References in these financial statements and notes to “Cellectar, Inc.” relate to the activities and financial information of Cellectar, Inc. prior to the Acquisition, references to “Novelos” relate to the activities and financial information of Novelos prior to the Acquisition and references to “Cellectar Bio” or “the Company” or “we” or “us” or “our” relate to the activities and obligations of the combined Company following the Acquisition.
The Company’s headquarters are located in Madison, Wisconsin.
The Company is subject to a number of risks similar to those of other small pharmaceutical companies. Principal among these risks are dependence on key individuals, competition from substitute products and larger companies, the successful development and marketing of its products in a highly regulated environment and the need to obtain additional financing necessary to fund future operations.

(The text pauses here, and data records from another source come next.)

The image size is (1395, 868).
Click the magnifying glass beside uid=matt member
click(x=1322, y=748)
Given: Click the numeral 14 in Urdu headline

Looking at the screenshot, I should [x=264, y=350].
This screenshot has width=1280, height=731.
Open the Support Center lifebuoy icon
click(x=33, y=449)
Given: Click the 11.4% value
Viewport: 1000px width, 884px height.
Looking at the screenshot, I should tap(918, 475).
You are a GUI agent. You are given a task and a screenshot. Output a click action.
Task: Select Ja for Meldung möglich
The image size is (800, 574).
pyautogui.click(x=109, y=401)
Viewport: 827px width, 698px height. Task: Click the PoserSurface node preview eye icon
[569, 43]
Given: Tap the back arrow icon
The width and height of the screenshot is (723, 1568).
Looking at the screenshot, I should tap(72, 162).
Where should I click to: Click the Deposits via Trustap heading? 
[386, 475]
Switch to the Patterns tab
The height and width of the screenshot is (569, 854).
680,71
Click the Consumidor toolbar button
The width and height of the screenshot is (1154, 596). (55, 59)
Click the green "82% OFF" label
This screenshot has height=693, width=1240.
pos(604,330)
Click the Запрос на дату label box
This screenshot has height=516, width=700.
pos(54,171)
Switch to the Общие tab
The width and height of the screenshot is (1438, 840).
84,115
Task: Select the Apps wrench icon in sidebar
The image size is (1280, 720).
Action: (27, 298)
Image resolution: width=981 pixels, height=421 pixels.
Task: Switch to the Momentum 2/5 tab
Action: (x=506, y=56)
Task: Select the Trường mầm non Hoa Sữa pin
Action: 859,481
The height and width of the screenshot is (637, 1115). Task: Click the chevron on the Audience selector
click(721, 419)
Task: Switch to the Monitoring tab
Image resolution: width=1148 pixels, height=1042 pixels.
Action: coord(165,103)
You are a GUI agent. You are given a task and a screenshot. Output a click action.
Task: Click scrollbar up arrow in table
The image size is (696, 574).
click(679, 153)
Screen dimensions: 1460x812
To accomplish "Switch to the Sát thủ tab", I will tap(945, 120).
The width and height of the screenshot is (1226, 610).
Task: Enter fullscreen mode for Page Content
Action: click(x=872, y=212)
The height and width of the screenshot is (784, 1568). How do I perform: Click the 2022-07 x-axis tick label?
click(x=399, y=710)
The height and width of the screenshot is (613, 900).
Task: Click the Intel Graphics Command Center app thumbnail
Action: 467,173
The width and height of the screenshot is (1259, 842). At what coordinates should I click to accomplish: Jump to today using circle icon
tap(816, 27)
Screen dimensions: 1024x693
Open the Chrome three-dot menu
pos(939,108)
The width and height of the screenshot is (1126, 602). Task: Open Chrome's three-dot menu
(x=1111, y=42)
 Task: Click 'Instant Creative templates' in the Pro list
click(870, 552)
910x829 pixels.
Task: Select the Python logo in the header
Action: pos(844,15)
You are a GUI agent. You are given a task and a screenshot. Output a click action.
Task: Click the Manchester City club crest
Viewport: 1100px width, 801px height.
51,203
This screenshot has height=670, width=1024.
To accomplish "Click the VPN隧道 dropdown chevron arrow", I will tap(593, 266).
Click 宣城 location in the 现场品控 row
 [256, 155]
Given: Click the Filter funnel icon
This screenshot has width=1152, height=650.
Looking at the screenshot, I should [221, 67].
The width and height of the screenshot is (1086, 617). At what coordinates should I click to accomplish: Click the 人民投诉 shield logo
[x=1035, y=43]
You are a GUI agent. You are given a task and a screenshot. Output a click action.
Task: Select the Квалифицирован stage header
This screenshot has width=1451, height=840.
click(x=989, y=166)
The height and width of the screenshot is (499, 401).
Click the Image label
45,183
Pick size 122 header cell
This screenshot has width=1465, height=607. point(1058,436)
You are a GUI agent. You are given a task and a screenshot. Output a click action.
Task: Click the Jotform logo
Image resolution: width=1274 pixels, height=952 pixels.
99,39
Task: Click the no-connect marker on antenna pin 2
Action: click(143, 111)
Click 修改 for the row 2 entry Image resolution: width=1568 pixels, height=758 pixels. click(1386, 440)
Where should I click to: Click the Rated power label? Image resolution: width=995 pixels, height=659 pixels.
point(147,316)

The accompanying financial statements have been prepared on a basis that assumes that the Company will continue as a going concern and that contemplates the continuity of operations, realization of assets and the satisfaction of liabilities and commitments in the normal course of business. The Company has incurred losses since inception in devoting substantially all of its efforts toward research and development and has an accumulated deficit of $59,165,963 at December 31, 2014. During the year ended December 31, 2014, the Company generated a net loss of $8,106,395 and the Company expects that it will continue to generate operating losses for the foreseeable future. On February 6, 2014, we completed a private placement of convertible debentures and warrants for gross proceeds of $4,000,000 (the “February 2014 Private Placement”). On August 20, 2014, we completed an underwritten public offering of common shares and warrants to purchase common shares for gross proceeds of $13,475,832 (the “August 2014 Underwritten Offering”); additionally, all holders of the debentures and warrants issued in the February 2014 Private Placement elected to participate in the August 2014 Underwritten Offering, resulting in the extinguishment of the February 2014 Private Placement debentures and warrants in exchange for 1,109,690 shares of the Company’s common stock and warrants to purchase 1,109,690 shares of common stock at $4.68 per share (see Note 8). The Company believes that its cash balance at December 31, 2014 is adequate to fund operations at budgeted levels through September 2015. The Company’s ability to execute its operating plan beyond September 2015 depends on its ability to obtain additional funding via the sale of equity and/or debt securities, a strategic transaction or otherwise. The Company plans to continue to actively pursue financing alternatives, but there can be no assurance that it will obtain the necessary funding. The accompanying financial statements do not include any adjustments that might result from the outcome of this uncertainty.